Pacino: An Actor's Vision

Pacino: An Actor's Vision
Actors will treasure this box, while Pacino fans will be rewarded for their curiosity. An Actor’s Vision gathers three plays that Pacino has adapted from stage to screen. Chinese Coffee sees Pacino and Jerry Orbach play two artistes struggling in Manhattan during the yuppie ’80s. Pacino’s Jerry Levine is the more talented of the two and whose new novel both steals from and threatens his relationship with buddy Jake. The static staging exposes the theatrical origins of Ira Lewis’s play but the dialogue is funny and the performances are razor-sharp. The same can’t be said for The Local Stigmatic, where Pacino’s dreadful cockney accent sinks the film from the get-go. It’s almost unwatchable.
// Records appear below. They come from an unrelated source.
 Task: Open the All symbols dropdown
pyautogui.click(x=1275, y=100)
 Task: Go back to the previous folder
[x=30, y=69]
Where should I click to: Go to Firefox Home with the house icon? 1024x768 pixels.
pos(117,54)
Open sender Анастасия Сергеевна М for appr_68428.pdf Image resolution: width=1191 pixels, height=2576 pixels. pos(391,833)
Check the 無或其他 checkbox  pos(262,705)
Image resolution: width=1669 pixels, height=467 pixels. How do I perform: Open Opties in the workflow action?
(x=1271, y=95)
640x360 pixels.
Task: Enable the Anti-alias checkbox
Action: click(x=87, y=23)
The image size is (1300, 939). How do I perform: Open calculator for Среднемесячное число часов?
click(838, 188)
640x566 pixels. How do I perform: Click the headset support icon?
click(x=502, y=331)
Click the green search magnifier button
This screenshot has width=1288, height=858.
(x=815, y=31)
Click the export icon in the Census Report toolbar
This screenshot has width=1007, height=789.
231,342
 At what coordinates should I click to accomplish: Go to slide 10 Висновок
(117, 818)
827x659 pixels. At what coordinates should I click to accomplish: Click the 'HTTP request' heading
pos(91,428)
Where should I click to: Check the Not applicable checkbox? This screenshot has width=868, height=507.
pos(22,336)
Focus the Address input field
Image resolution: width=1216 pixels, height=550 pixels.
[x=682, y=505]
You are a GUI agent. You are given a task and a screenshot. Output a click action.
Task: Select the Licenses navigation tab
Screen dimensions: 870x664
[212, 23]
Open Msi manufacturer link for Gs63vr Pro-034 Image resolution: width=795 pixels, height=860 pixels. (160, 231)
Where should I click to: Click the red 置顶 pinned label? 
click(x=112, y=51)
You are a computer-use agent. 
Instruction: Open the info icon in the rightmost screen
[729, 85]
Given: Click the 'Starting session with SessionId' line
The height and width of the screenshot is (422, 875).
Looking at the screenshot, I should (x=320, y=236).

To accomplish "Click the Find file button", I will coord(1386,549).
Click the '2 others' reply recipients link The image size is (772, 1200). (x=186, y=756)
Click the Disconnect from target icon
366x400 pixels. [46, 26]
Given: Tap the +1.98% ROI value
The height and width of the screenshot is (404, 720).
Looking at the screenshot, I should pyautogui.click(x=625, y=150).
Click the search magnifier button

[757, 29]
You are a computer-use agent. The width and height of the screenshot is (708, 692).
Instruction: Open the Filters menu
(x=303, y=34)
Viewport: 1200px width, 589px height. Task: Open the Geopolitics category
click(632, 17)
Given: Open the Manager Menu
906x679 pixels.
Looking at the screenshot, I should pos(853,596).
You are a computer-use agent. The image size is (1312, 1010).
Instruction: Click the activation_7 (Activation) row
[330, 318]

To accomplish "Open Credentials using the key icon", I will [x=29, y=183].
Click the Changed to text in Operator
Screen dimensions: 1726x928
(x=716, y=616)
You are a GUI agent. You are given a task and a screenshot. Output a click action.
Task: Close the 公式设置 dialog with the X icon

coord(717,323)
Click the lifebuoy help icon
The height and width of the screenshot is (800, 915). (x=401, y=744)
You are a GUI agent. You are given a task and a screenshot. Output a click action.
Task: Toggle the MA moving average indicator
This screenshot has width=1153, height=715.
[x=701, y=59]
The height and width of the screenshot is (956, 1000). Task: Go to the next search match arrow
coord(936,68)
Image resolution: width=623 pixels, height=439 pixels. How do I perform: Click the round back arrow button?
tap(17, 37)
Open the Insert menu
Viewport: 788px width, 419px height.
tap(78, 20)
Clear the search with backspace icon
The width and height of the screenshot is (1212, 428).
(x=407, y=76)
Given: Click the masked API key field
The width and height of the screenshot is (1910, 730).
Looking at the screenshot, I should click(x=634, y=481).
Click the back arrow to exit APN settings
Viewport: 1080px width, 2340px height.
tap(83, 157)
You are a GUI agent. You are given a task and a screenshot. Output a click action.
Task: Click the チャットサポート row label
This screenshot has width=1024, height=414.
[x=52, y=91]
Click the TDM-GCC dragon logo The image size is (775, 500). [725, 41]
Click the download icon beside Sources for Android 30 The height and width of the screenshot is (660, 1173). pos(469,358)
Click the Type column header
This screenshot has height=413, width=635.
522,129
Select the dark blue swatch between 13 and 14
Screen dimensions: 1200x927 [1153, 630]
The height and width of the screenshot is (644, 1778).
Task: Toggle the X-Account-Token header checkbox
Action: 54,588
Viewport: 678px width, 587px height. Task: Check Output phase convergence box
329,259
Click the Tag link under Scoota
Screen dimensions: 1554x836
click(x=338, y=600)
The most satisfying disc here is Looking For Richard, which is more of a documentary on, rather than film adaptation of, Richard III. Pacino and his Hollywood cast (Alec Baldwin, Kevin Spacey, Vanessa Redgrave) examine what Shakespeare means to modern American audiences by asking, even challenging, people on the street. Elsewhere, the camera eavesdrops on rehearsals, as Pacino’s thespians interpret this tragedy about political power and betrayal. The film avoids treating the Bard like high art and succeeds by discussing Shakespeare’s play in everyday terms. Pacino offers commentary on Coffee and Richard; his thoughts are more anecdotal than analytical. They deal more with the source plays (and characterisation) than the choices he made as a film director but deepen the viewer’s understanding nonetheless. Going further, Pacino introduces and wraps up each film with footage gleaned from a conversation filmed at the Actors Studio where he cut his teeth. A bonus disc, Babbleonia, captures a full hour of a fascinating, though rambling, conversation where Pacino reminisces about his stage career and compares stage to film acting. Thought and care have been invested in this box. For once we see Al Pacino the artist and not the Hollywood superstar. (Fox)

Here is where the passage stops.